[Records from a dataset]
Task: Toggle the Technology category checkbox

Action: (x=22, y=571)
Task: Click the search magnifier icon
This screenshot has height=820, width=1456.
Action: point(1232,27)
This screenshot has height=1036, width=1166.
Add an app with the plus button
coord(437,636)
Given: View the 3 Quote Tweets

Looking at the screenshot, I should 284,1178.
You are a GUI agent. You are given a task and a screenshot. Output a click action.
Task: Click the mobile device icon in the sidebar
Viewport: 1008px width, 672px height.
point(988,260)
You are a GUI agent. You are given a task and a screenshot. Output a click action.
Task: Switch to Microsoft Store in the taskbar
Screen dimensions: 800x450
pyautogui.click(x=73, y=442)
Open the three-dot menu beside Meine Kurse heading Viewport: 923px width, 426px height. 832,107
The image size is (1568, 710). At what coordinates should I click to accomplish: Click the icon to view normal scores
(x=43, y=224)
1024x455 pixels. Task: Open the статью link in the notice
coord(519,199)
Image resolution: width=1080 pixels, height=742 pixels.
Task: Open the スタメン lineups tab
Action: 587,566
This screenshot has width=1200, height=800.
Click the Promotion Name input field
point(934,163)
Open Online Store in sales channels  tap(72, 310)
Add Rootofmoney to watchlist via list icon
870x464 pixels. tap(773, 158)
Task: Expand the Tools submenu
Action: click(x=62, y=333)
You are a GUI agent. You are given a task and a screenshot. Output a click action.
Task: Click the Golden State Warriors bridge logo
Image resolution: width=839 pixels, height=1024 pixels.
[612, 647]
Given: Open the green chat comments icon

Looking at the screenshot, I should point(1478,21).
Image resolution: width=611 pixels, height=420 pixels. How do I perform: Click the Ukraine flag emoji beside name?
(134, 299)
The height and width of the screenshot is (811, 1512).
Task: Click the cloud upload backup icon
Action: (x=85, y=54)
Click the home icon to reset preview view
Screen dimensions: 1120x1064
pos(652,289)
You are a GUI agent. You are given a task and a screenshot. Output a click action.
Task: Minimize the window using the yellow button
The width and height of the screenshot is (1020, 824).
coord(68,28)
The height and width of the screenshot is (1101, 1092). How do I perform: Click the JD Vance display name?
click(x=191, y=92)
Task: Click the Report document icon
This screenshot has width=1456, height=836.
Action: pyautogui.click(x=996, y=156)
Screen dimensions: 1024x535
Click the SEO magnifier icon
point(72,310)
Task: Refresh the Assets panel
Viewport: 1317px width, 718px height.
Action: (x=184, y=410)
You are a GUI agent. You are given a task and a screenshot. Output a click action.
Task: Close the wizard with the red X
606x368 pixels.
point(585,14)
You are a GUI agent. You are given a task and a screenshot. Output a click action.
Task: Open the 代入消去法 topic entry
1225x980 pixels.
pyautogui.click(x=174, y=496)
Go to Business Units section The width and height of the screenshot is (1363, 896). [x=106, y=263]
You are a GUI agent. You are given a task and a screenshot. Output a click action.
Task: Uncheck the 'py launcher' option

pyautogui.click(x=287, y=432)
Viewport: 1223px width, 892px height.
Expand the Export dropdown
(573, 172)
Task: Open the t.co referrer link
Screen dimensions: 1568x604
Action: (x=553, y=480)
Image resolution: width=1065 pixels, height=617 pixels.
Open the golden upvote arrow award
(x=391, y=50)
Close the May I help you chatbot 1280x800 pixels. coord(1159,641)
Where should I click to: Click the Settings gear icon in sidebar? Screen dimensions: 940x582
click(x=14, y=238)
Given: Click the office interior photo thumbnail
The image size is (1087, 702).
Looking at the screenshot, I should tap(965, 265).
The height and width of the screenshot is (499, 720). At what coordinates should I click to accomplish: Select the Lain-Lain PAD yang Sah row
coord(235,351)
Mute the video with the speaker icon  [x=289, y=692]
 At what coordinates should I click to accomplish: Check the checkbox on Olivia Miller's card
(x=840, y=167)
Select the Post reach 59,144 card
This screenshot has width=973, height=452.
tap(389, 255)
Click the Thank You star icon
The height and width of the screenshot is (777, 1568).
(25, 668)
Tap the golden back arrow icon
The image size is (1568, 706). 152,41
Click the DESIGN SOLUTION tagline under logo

**The problem**
For each entry above, write out an exact copy.

**Answer section**
Task: Toggle the Technology category checkbox

Action: (x=22, y=571)
Task: Click the search magnifier icon
This screenshot has height=820, width=1456.
Action: point(1232,27)
This screenshot has height=1036, width=1166.
Add an app with the plus button
coord(437,636)
Given: View the 3 Quote Tweets

Looking at the screenshot, I should 284,1178.
You are a GUI agent. You are given a task and a screenshot. Output a click action.
Task: Click the mobile device icon in the sidebar
Viewport: 1008px width, 672px height.
point(988,260)
You are a GUI agent. You are given a task and a screenshot. Output a click action.
Task: Switch to Microsoft Store in the taskbar
Screen dimensions: 800x450
pyautogui.click(x=73, y=442)
Open the three-dot menu beside Meine Kurse heading Viewport: 923px width, 426px height. 832,107
The image size is (1568, 710). At what coordinates should I click to accomplish: Click the icon to view normal scores
(x=43, y=224)
1024x455 pixels. Task: Open the статью link in the notice
coord(519,199)
Image resolution: width=1080 pixels, height=742 pixels.
Task: Open the スタメン lineups tab
Action: 587,566
This screenshot has width=1200, height=800.
Click the Promotion Name input field
point(934,163)
Open Online Store in sales channels  tap(72, 310)
Add Rootofmoney to watchlist via list icon
870x464 pixels. tap(773, 158)
Task: Expand the Tools submenu
Action: click(x=62, y=333)
You are a GUI agent. You are given a task and a screenshot. Output a click action.
Task: Click the Golden State Warriors bridge logo
Image resolution: width=839 pixels, height=1024 pixels.
[612, 647]
Given: Open the green chat comments icon

Looking at the screenshot, I should point(1478,21).
Image resolution: width=611 pixels, height=420 pixels. How do I perform: Click the Ukraine flag emoji beside name?
(134, 299)
The height and width of the screenshot is (811, 1512).
Task: Click the cloud upload backup icon
Action: (x=85, y=54)
Click the home icon to reset preview view
Screen dimensions: 1120x1064
pos(652,289)
You are a GUI agent. You are given a task and a screenshot. Output a click action.
Task: Minimize the window using the yellow button
The width and height of the screenshot is (1020, 824).
coord(68,28)
The height and width of the screenshot is (1101, 1092). How do I perform: Click the JD Vance display name?
click(x=191, y=92)
Task: Click the Report document icon
This screenshot has width=1456, height=836.
Action: pyautogui.click(x=996, y=156)
Screen dimensions: 1024x535
Click the SEO magnifier icon
point(72,310)
Task: Refresh the Assets panel
Viewport: 1317px width, 718px height.
Action: (x=184, y=410)
You are a GUI agent. You are given a task and a screenshot. Output a click action.
Task: Close the wizard with the red X
606x368 pixels.
point(585,14)
You are a GUI agent. You are given a task and a screenshot. Output a click action.
Task: Open the 代入消去法 topic entry
1225x980 pixels.
pyautogui.click(x=174, y=496)
Go to Business Units section The width and height of the screenshot is (1363, 896). [x=106, y=263]
You are a GUI agent. You are given a task and a screenshot. Output a click action.
Task: Uncheck the 'py launcher' option

pyautogui.click(x=287, y=432)
Viewport: 1223px width, 892px height.
Expand the Export dropdown
(573, 172)
Task: Open the t.co referrer link
Screen dimensions: 1568x604
Action: (x=553, y=480)
Image resolution: width=1065 pixels, height=617 pixels.
Open the golden upvote arrow award
(x=391, y=50)
Close the May I help you chatbot 1280x800 pixels. coord(1159,641)
Where should I click to: Click the Settings gear icon in sidebar? Screen dimensions: 940x582
click(x=14, y=238)
Given: Click the office interior photo thumbnail
The image size is (1087, 702).
Looking at the screenshot, I should tap(965, 265).
The height and width of the screenshot is (499, 720). At what coordinates should I click to accomplish: Select the Lain-Lain PAD yang Sah row
coord(235,351)
Mute the video with the speaker icon  [x=289, y=692]
 At what coordinates should I click to accomplish: Check the checkbox on Olivia Miller's card
(x=840, y=167)
Select the Post reach 59,144 card
This screenshot has width=973, height=452.
tap(389, 255)
Click the Thank You star icon
The height and width of the screenshot is (777, 1568).
(25, 668)
Tap the golden back arrow icon
The image size is (1568, 706). 152,41
Click the DESIGN SOLUTION tagline under logo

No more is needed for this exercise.